WHAT IS NEEDED » Continue the passage on today's criticism of parents, picking up after its final sentence.

PASSAGE PROVIDED »
+++
Perhaps it has always been this way, but recently, it seems that parents are under attack. The criticisms come from all sides. We are over-involved or overly permissive. We fail to teach traditions and values. We over-diagnose, over-medicate and over-accommodate our kids, often to excuse our own poor parenting.
Especially, the critics believe, our children are indulged. We are so concerned that they not feel any disappointment and with their self-esteem that we no longer insist that they learn to master challenges -- experiences of mastery that lead to the strengthening of character and real, earned, self-esteem. Like curling athletes, we try to smooth their path through life, eliminating any friction. We are afraid of their tantrums, afraid to let them fail (and then learn from their mistakes) and afraid to say, "No."
My clinical experience suggests a different diagnosis. Yes, we may be too indulgent. More fundamentally, we are too stressed -- more burdened and more alone. Both children and parents now have fewer places to turn when they are in need of practical and emotional support.
In three decades of working with children and families, I have, of course, met some indulgent parents. Far more often, I meet thoughtful parents, struggling to find the right balance, in their own lives and in the lives of their children. Most parents want more for their children than individual achievement. They also want them to be "good kids" -- children who act with kindness and generosity toward their families, their friends, and their communities.
Too often, however, families get stuck. Concerned and caring parents become, against their best intentions, angry and critical. And children, in turn, become argumentative and stubborn, or secretive and withdrawn. These vicious cycles of criticism and defiance then undermine children's initiative, confidence and sense of responsibility.
There are answers to these problems. The answer is not less parenting or Tiger parenting, but highly involved, positive, supportive parenting, informed by advances in clinical and developmental research.
+++
STORED DATA »
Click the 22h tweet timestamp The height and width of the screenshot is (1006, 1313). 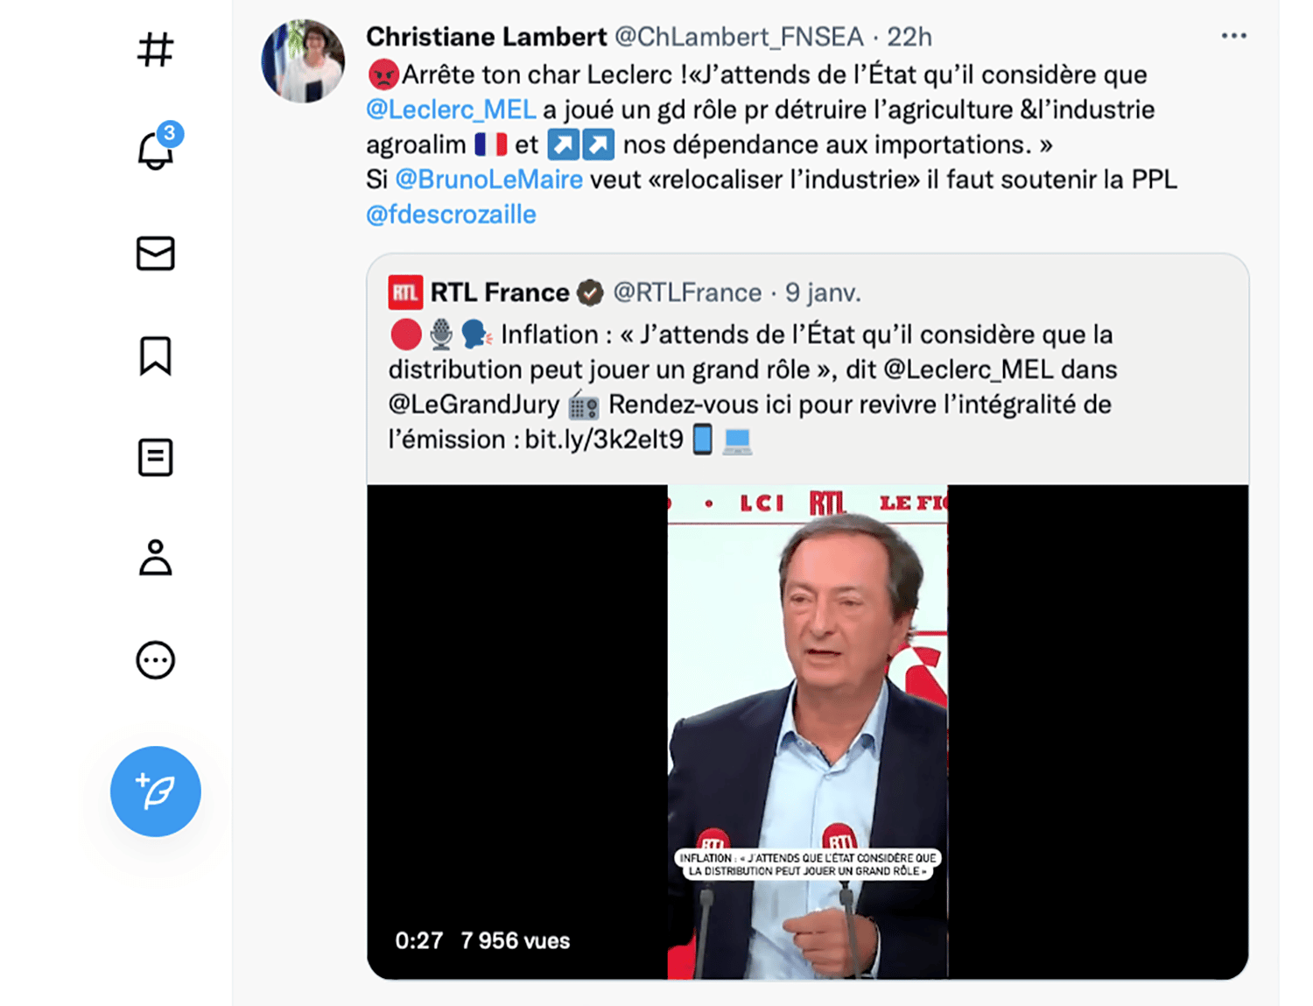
+++
OUTPUT OF THE EXERCISE »
In parenting debates, it is easy to lose sight of what is most important. We do not stop often enough, I believe, to consider how our children look up to us and how we remain for them, throughout their lives, sources of affirmation and emotional support. On this point, developmental research is clear: From kindergarten until they are young adults, children who are doing well in their lives have the benefit of emotional and practical support from their parents, mentors and friends.
Here are the essential elements of a balanced, supportive approach to raising successful and caring children. It is not either/or. We can encourage our children's self-expression and also teach them self-restraint.
- We support our children with our warm and enthusiastic encouragement of their interests and talents. Great teachers intuitively understand this, and they should be our role models as parents.
In many ways, interactive play is to children's social development what talking with children is to their vocabulary development and what exercise is to their physical development.
In these ways, we strengthen our children's inner resources and we become an inner presence - a voice of encouragement and moral guidance. Our children will then be more successful in all aspects of their lives. They will have better peer relationships. At home, we will see less argument, less defiance, and less withdrawal. They will also work harder and achieve more in school. And we will have prepared them, as best we can, for coping with the challenges and responsibilities they will face as adults.